“I’d love to discuss something else for a while.”
“Well, I’ve been thinking…Strange days at the Crane Refuge. But I feel funny talking about anything so…while we’re facing…”
“Talk,” she said. And to her vague sense of betrayal, he did.
The Refuge, he told her, was heading for a shootout. For years, combined environmental groups had kept the river’s management honest by threatening to invoke the Endangered Species Act if demands on the Central Platte dropped the flow below levels needed to sustain wildlife. They’d surrendered that threat after the establishment of environmental accounts—guaranteed levels of flow set aside for wildlife by the three states that lived off the river.

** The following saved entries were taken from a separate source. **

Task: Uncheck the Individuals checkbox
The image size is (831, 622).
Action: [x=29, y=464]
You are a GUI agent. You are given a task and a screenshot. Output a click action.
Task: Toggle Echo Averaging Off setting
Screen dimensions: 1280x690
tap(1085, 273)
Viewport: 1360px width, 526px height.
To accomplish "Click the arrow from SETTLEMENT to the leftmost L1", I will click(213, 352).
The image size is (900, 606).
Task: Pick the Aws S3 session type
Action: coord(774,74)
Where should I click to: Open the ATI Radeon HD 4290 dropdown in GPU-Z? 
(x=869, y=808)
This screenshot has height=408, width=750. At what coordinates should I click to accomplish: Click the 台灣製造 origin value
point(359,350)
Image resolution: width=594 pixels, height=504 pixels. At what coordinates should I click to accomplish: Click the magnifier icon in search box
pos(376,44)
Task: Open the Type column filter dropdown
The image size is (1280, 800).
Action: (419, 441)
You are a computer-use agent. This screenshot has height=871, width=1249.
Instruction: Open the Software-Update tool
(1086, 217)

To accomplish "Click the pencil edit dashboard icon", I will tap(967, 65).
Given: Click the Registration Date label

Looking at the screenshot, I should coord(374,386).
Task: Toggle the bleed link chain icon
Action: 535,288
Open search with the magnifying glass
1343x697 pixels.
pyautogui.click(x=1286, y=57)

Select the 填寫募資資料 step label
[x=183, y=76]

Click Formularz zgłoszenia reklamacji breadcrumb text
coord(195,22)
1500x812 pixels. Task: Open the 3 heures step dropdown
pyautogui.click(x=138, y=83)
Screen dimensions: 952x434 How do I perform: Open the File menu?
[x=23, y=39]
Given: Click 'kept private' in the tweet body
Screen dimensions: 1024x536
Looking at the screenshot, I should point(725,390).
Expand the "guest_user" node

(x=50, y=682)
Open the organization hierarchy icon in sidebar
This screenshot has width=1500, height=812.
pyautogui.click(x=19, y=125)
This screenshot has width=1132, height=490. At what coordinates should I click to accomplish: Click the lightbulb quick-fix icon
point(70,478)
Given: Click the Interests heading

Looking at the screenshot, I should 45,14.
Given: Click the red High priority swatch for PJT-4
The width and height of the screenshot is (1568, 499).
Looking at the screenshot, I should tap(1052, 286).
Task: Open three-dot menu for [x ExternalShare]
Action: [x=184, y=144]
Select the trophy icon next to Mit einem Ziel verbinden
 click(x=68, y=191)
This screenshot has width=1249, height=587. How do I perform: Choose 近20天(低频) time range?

But now the precarious scheme of water-rights trading was teetering. The system of winter recharge basins no longer accommodated all the groups that wanted to drink from the stream. In the most recent round of negotiations, the Refuge had alienated everybody but the cranes. “They’re coming after us from all sides. I was down by the river yesterday, just west of the old wagon bridge, cutting across the rise. I’ve been walking those fields since I was six. All of a sudden, this farmer comes down a row toward me. Jeans, big mud boots, work shirt, and a shotgun draped over his forearm like a tennis racket. He just rolls up to me, all smiles, and says, ‘You’re with the people trying to save those damn birds, aren’t you? You have any idea how much damage those birds do?’ I walk faster, to avoid trouble, and he starts shouting: ‘It took Americans hundreds of years to turn this swampland into beautiful farms. And you people want to turn it back into swamps again. Better get yourself some protection. Watch your back. It’s in your own best interests.’ Can you believe it? He actually threatened me!”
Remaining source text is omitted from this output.